10-nm filaments are induced to collapse in living cells microinjected with monoclonal and polyclonal antibodies against tubulin.

Abstract

Cells were microinjected with 4 mouse monoclonal antibodies that were directed against either .alpha.- or .beta.-tubulin subunits, one monoclonal with activity against both subunits, and a guinea pig polyclonal antibody with activity directed against both subunits, to determine the effects on the distribution of cytoplasmic microtubules and 10-nm filaments. The specificities of the antibodies were confirmed by Western blots, solid phase radioimmunoassay and Western blot analysis of .alpha.- and .beta.-tubulin peptide maps. Two monoclonals DM1A and DM3B3, an anti-.alpha.- and anti-.beta.-tubulin, respectively, and the guinea pig polyclonal anti-.alpha./.beta.-tubulin (GP1T4) caused the 10-nm filaments to collapse into large lateral aggregates collecting in the cell periphery or tight juxtanuclear caps; the other monoclonal antibodies had no effect when microinjected into cells.

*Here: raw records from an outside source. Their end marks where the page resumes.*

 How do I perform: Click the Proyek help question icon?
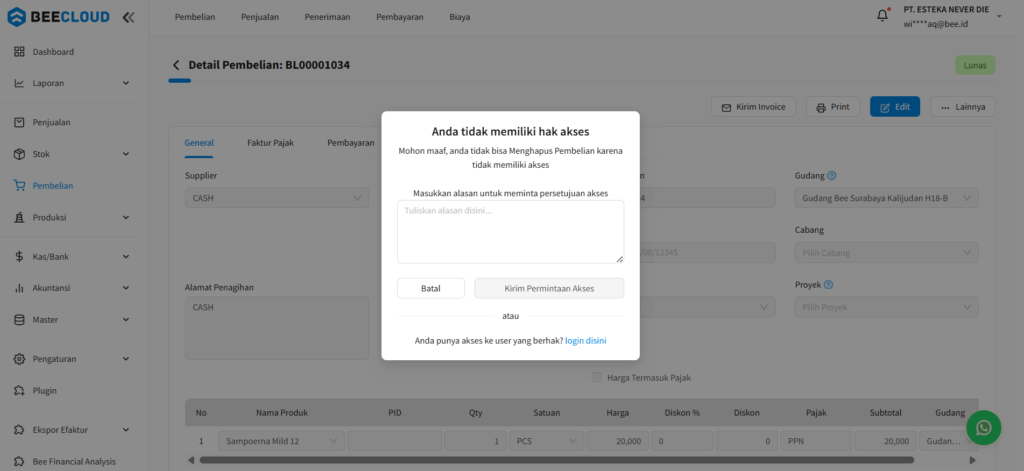828,284
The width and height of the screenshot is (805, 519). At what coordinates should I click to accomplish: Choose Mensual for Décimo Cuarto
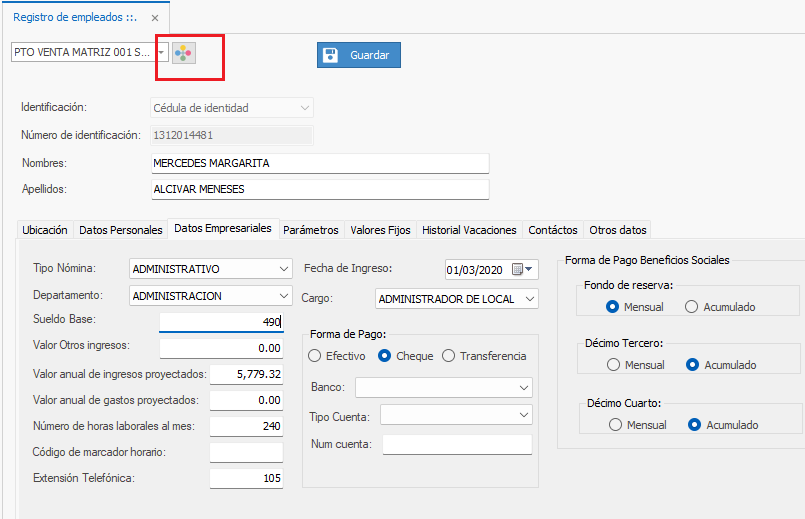[615, 425]
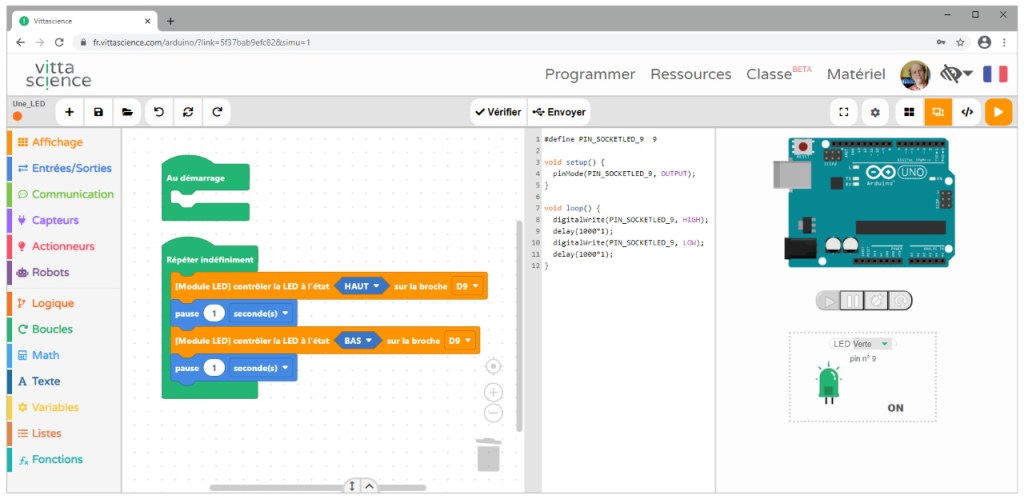Open the LED Verte color selector
The image size is (1024, 503).
click(861, 344)
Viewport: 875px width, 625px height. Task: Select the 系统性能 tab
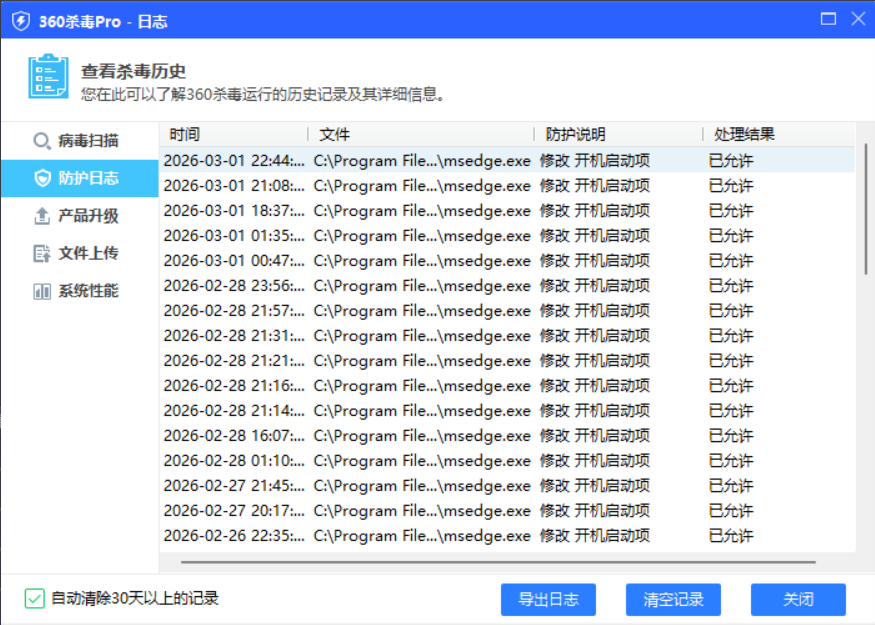point(88,291)
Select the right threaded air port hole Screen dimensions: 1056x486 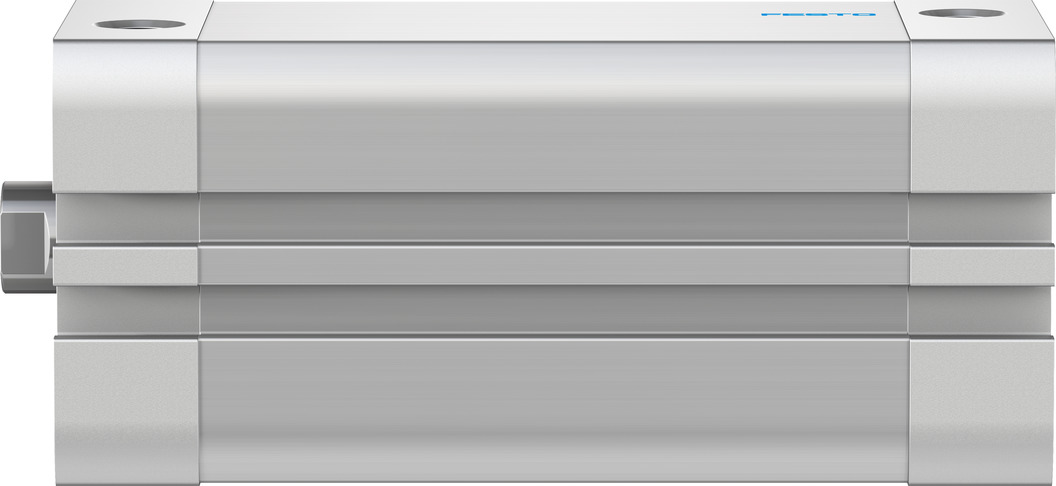[x=961, y=13]
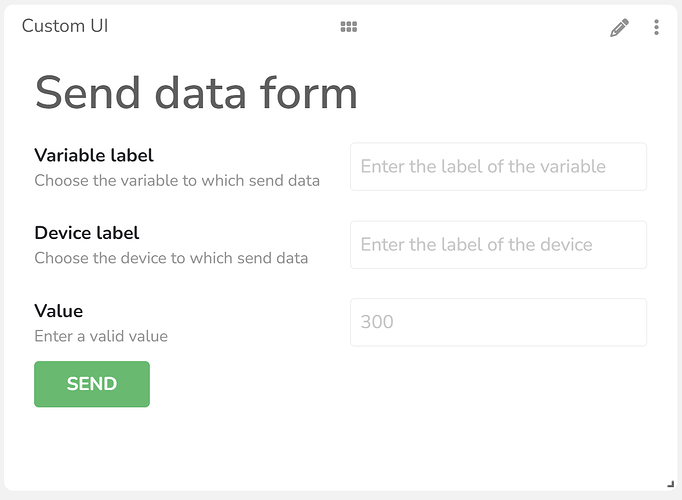Click "Choose the variable to which send data" text
The image size is (682, 500).
(177, 181)
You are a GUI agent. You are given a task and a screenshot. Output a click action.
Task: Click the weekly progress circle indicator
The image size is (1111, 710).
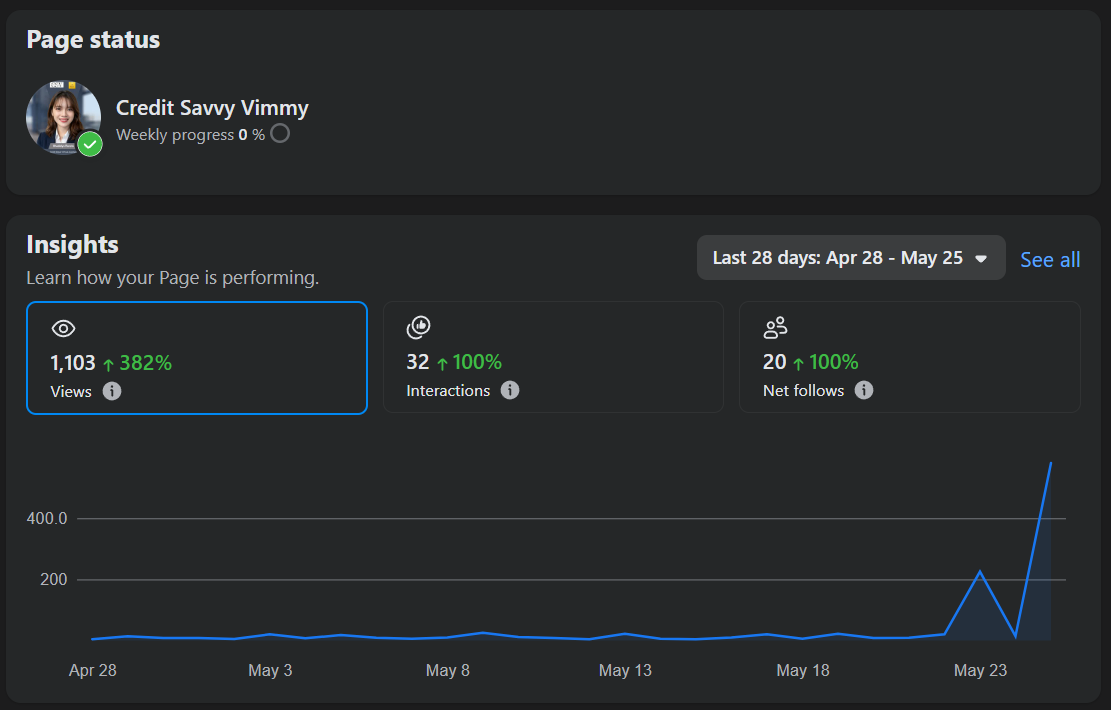(x=280, y=133)
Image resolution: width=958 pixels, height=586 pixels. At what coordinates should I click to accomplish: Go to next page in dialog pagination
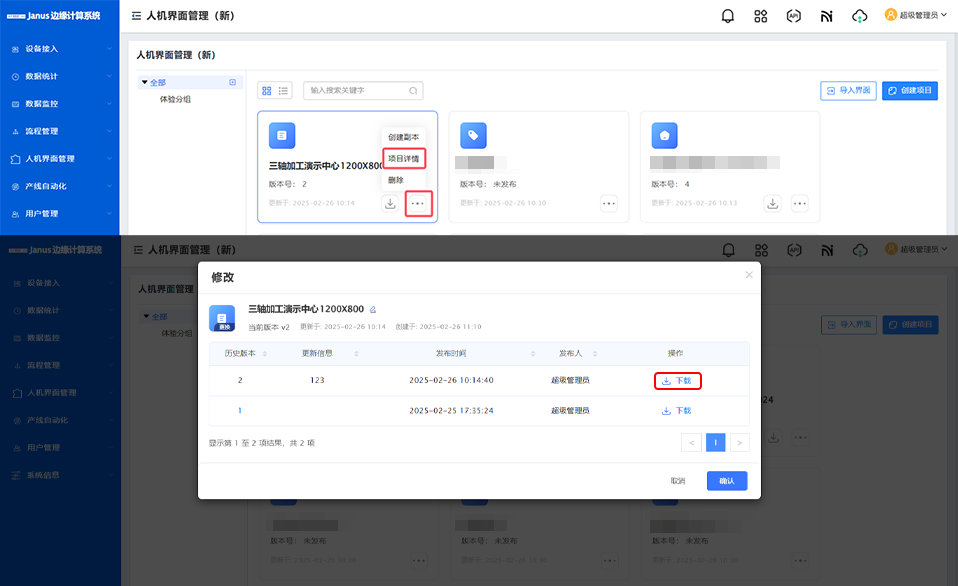coord(739,442)
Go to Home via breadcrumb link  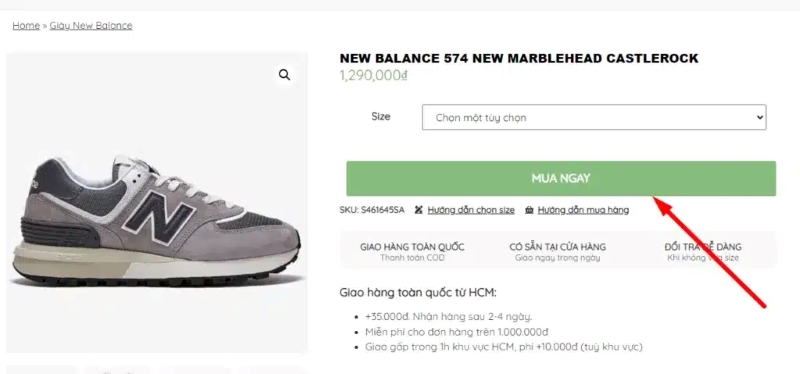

The filament collapsing was observed to complete at 1.5-2 h after injection. During the first 30 min after injection a few cytoplasmic microtubules near the cell periphery could be observed by fluorescence microscopy. This observation was confirmed by EM, which also demonstrated assembled microtubules in the juxtanuclear region. By 1.5 h, when most of the 10-nm filaments were collapsed, the complete cytoplasmic array of microtubules was observed. Cells injected in prophase were able to assemble a mitotic spindle, suggesting that the antibody did not block microtubule assembly. Metabolic labeling with [35S]Met of microinjected cells revealed that total protein synthesis was the same as that observed in uninjected cells. The microinjected antibody apparently did not produce deleterious effects on cellular metabolism. Through a direct interaction of antibodies with either .alpha.- or .beta.-tubulin subunits, 10-nm filaments were evidently dissociated from their normal distribution. The antibodies disrupted postulated 10-nm filament-microtubule interactions.